Nonetheless, this speed rate happens at the expense of stability and security which means stakeholders must keep vigilant to follow up on all the proposals, referenda, and upgrades. At the same time, validators on Kusama often need to update on short notice.
Polkadot vs Bitcoin
Polkadot network and Bitcoin are somewhat different in the functionality and goals they aim to achieve. While Bitcoin is en-route to becoming the first global decentralized network for payments, Polkadot seeks to grow into a multi-chain platform that allows interoperability between blockchains to leverage token, data and communication exchange.
A Polkadot business looks for a blockchain network protocol to enable arbitrary data to be transferred across blockchains. However, a Bitcoin business is interested in an innovative payment network and a new kind of money powered by blockchain.

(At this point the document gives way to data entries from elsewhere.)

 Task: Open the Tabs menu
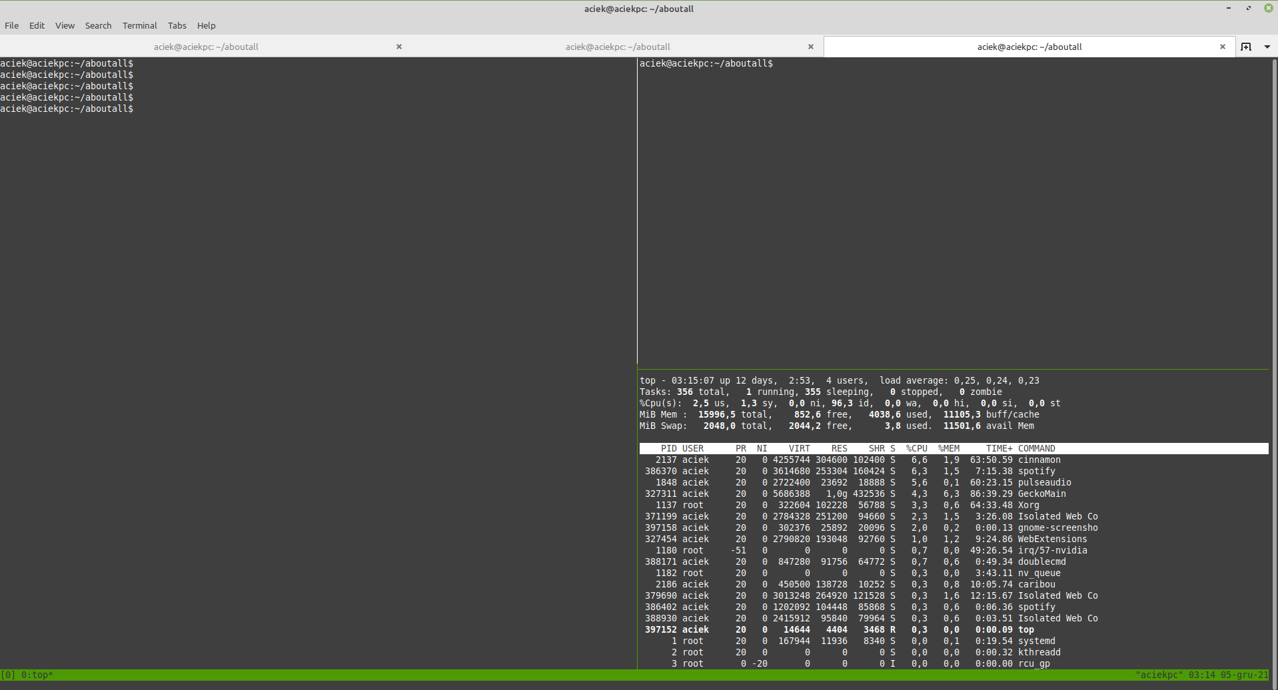pos(177,25)
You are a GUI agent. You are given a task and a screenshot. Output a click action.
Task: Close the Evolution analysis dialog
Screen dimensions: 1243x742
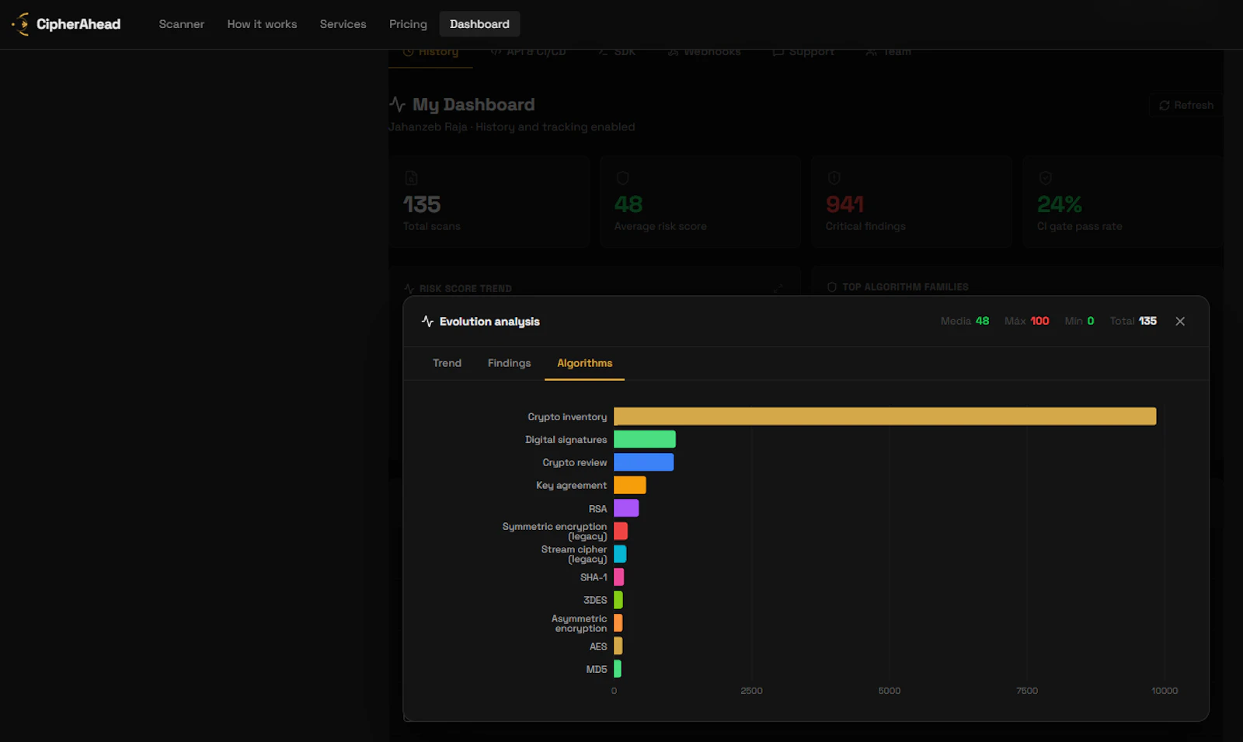(1180, 322)
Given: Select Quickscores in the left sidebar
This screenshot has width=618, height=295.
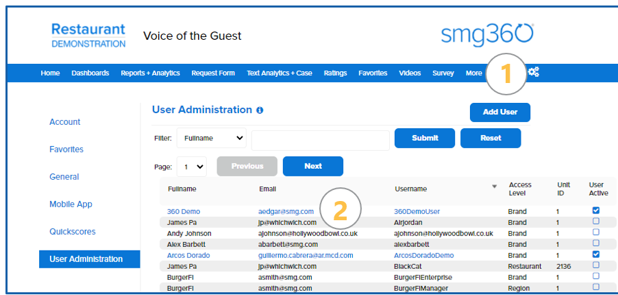Looking at the screenshot, I should pos(73,231).
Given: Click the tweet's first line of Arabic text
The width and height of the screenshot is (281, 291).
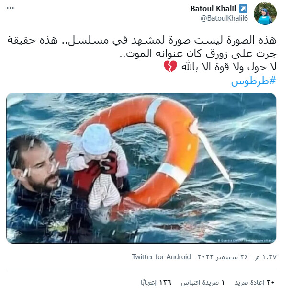Looking at the screenshot, I should click(x=142, y=40).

From a technological perspective, the main difference is in the mining process and consensus algorithm. Bitcoin uses proof-of-work, and Polkadot adopts a nominated proof-of-stake that we’ve seen earlier in this guide.
Polkadot vs Ethereum
Ethereum is a smart contract platform and strives to be a blockchain for distributed finance. On the other hand, Polkadot offers a structure for building specific blockchains easily and the ability to connect different networks.
Both platforms are designed for developers who want to build decentralized applications and both seek to fix scalability based on parallelized execution. However, Ethereum tries to achieve it with shards, Polkadot with parachains and parathreads.

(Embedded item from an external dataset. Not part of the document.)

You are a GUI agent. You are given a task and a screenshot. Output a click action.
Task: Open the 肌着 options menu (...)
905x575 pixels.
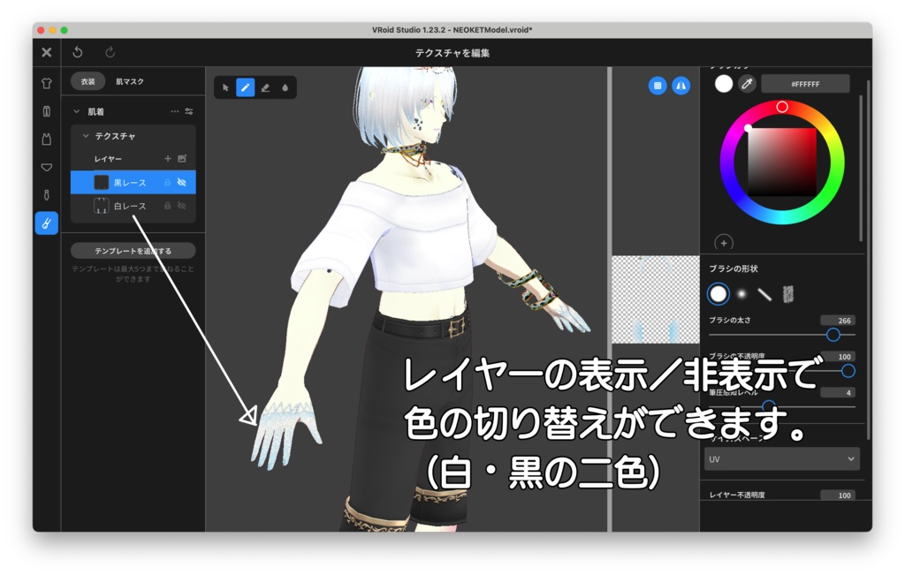[174, 110]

From a technological perspective, Ethereum is currently running on proof-of-work consensus like Bitcoin. However, the upcoming upgrade to the 2.0 version will switch it to the proof-of-stake system, which will likely be different from Polkadot’s NPoS.
Polkadot vs Cardano
Both Cardano and Polkadot were designed to address some of the inherent limitations of Ethereum. They also both share a history with Ethereum since they were both conceived by prominent contributors to Ethereum.

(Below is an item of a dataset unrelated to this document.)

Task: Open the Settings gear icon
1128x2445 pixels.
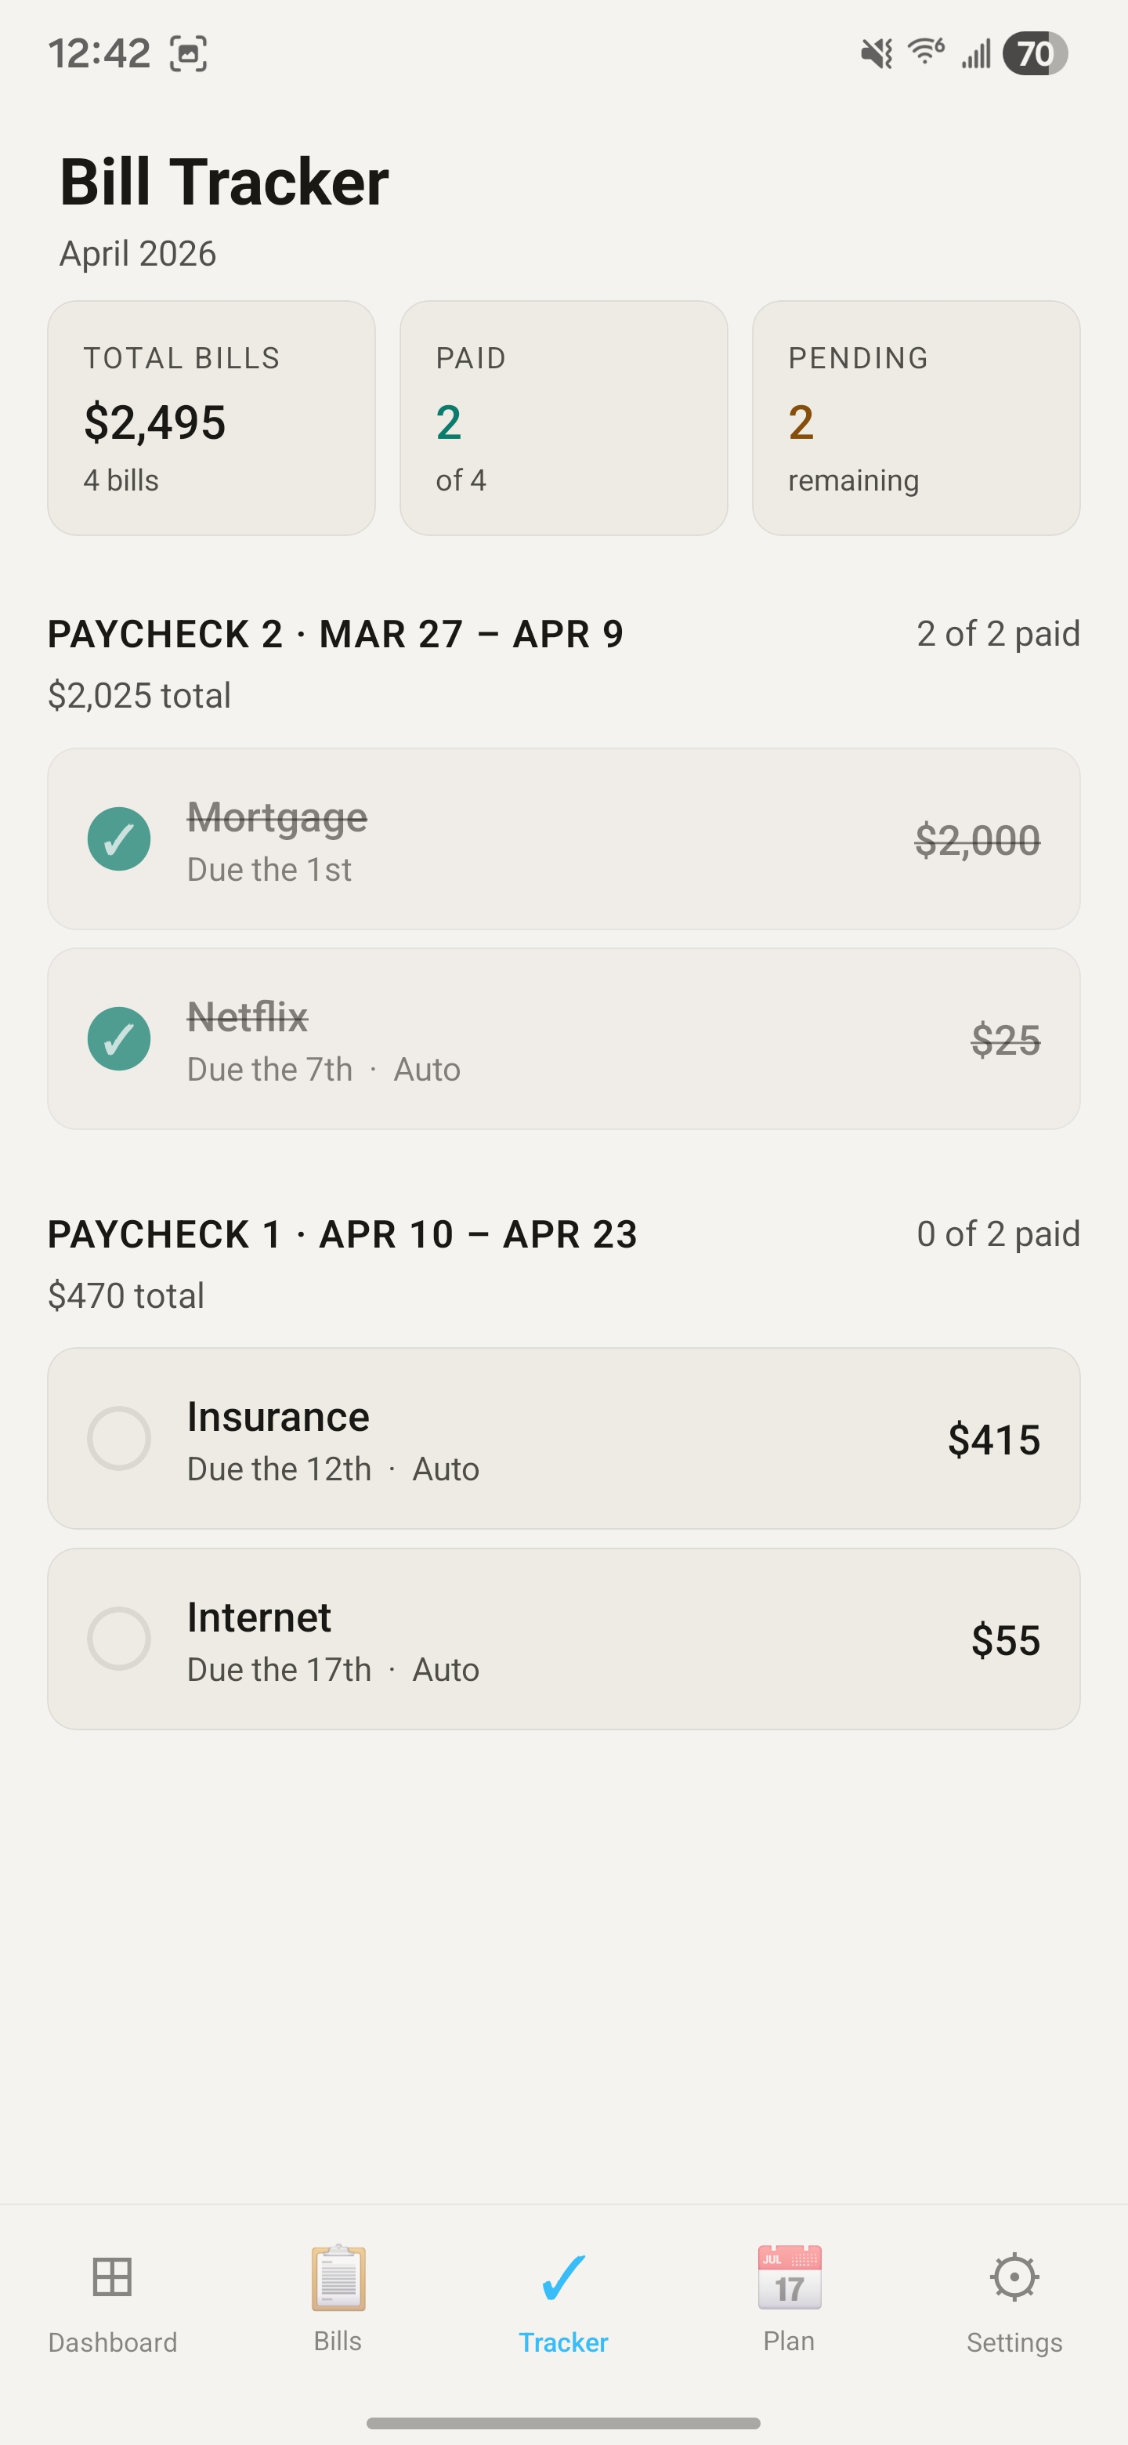Action: point(1014,2278)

Cardano (ADA) is a third-generation blockchain platform that focuses on DApp development. It is a proof-of-stake blockchain platform and the first to be founded on peer-reviewed research and developed through evidence-based methods. It combines pioneering technologies to provide security and sustainability to decentralized applications, systems and societies.
We’ve learned by now that Polkadot, on the other hand, is a multi-chain application ecosystem, blockchain, and cryptocurrency. The network was built to streamline cross-chain interoperability with the overall goal to power next-generation DApp development.
The future for Polkadot
Considering the overall benefits for entrepreneurs, developers, users and investors, it looks like Polkadot’s evolution will be interesting to follow.
DOT serving as the protocol’s governance token and for staking to secure the network or bond new chains is a clear indication that the project aims at incentivizing usage by rewarding participants. Indeed, staking DOTs has become one of the most valuable incentives in the crypto space with an annual yield of 10% on average.
The platform’s stable and reliable network along with its roadmap adherence contribute to a promising scenario for the project. From the perspective of technology and economic value, Polkadot is among the most ingenious innovations of the blockchain industry and the next few months will be crucial to estimate the network’s actual capabilities.